Unfortunately, the team was unable to detect this little frog within the region. However, this could indicate a different breeding phenology relative to individuals found in the southern Agulhas region, where they have already started breeding. This is further reason to investigate the phylogeographic (geographic distribution of unique evolutionary genetic groups) occurrence of this species. However the team did find some interesting creatures...
Top: The Striped stream frog (Strongylopus fasciatus) are agile jumpers. Clicking stream frogs make a short, hollow tapping sound that can be quite monotonous. Their calls remind me of lots of people snapping their fingers in succession. We found this species at two sites (Strawberry Hill Farm and near Honeywood dam entrance). They can call from both slightly elevated positions and tucked away in grass patches.
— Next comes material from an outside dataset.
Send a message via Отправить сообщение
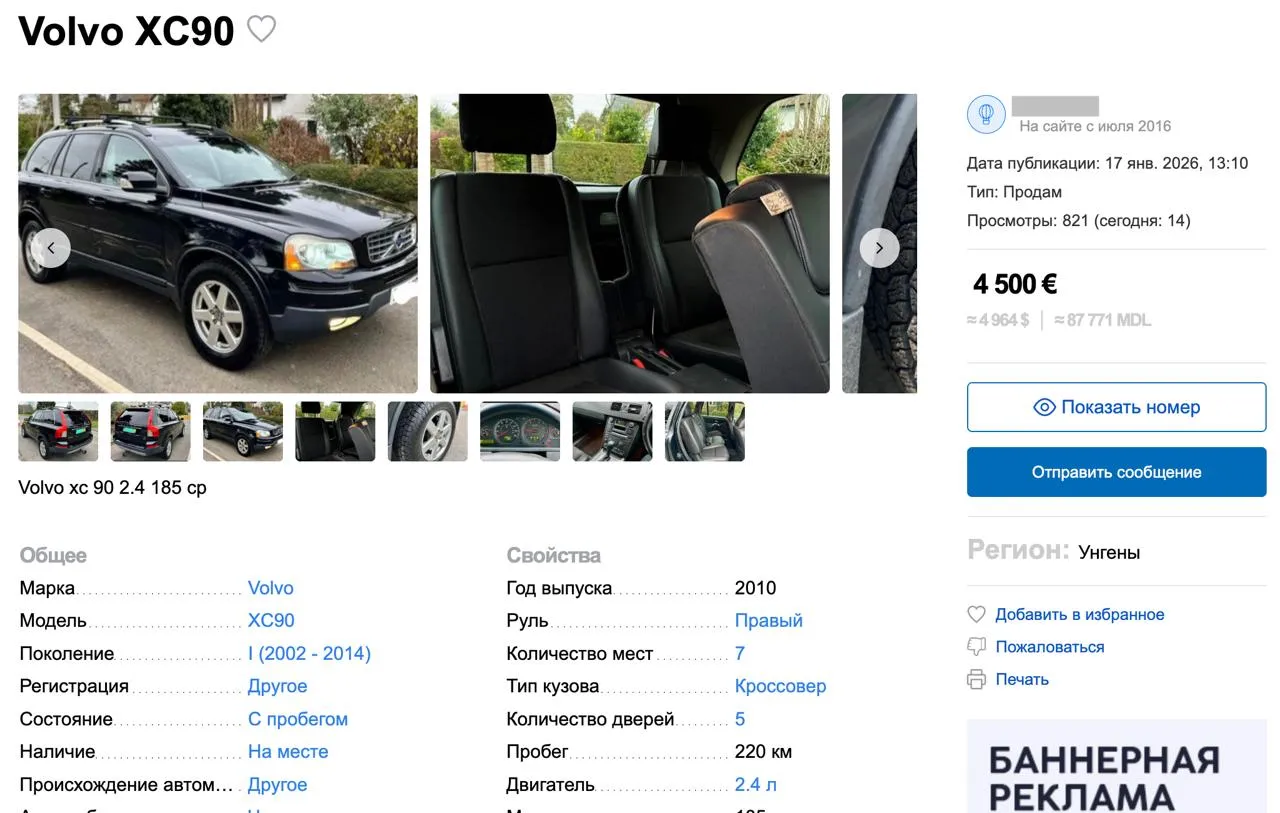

Calls are high-pitched, piercing chirps that remind me of a wheel that needs some grease.
Middle and Bottom: The Clicking stream frog (Strongylopus grayii) is a common species. Interestingly, we found two colour variants within the area. The common variant (middle) was found at Strawberry Hill Farm dam. Calling from the muddy sides of the water body from sparse grasses, whereas the other variant (bottom) was found in a rocky river stream in Grootvadersbosch Nature Reserve.
The common platanna (Xenopus laevis) predominantly occurs in water. Their powerful back legs have sharp claws that allow them to tear their prey apart like leopards, grabbing small animals with their mouths and tearing it with an overhead back kick. Back legs also aid this animal in burying itself under the soil whilst under water to escape predation or lay in wait for prey.
Thanks to Paula Strauss and Michael Fabricius for sharing their findings and we look forward to welcoming them back to the area for more interesting discoveries.